— EXERCISE DATA —
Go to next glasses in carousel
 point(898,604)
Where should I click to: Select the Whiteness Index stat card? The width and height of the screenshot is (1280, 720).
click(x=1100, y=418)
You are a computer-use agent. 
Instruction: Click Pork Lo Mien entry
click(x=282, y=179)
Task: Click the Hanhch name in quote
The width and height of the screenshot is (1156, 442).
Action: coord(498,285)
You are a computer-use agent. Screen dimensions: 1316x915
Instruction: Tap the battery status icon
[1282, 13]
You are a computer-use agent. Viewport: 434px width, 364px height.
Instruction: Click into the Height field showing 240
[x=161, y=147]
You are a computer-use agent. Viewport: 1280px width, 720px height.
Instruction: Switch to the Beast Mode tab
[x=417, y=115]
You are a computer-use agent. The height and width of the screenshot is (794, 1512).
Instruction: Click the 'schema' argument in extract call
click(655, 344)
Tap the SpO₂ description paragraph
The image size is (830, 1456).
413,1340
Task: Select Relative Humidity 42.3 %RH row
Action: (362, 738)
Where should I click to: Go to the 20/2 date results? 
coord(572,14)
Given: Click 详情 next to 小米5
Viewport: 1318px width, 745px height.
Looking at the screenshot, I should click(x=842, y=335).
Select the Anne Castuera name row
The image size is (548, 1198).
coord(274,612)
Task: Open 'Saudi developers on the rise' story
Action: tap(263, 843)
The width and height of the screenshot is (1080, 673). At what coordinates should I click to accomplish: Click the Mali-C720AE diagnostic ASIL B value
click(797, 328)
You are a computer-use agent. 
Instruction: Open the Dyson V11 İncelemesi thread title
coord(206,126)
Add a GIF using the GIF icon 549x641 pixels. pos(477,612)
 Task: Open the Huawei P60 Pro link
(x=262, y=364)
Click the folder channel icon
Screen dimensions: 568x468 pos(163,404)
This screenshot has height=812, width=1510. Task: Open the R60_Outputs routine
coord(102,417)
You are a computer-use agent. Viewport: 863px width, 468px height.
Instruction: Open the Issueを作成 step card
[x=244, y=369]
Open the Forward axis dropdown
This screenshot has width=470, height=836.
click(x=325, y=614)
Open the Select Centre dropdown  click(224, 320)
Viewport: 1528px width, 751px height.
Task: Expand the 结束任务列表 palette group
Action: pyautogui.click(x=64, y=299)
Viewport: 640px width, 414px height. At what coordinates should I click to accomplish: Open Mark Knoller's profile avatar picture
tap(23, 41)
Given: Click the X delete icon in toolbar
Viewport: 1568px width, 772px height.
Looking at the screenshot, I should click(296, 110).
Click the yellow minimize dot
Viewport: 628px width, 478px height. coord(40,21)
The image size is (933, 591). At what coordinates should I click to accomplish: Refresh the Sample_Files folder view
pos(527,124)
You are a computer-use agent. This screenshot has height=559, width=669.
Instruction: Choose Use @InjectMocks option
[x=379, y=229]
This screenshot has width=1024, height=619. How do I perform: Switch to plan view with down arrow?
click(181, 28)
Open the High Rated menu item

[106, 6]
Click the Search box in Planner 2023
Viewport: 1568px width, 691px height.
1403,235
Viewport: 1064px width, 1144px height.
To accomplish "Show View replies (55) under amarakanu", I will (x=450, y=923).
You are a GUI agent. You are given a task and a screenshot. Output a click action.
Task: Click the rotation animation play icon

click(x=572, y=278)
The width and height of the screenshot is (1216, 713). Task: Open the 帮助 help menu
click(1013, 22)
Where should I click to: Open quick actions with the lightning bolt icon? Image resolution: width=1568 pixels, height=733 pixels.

— ASSIGNED TASK —
Among the lines above, please find those with "pixels" and copy them.

— EXERCISE SOLUTION —
Add a GIF using the GIF icon 549x641 pixels. pos(477,612)
Where should I click to: Open quick actions with the lightning bolt icon? Image resolution: width=1568 pixels, height=733 pixels.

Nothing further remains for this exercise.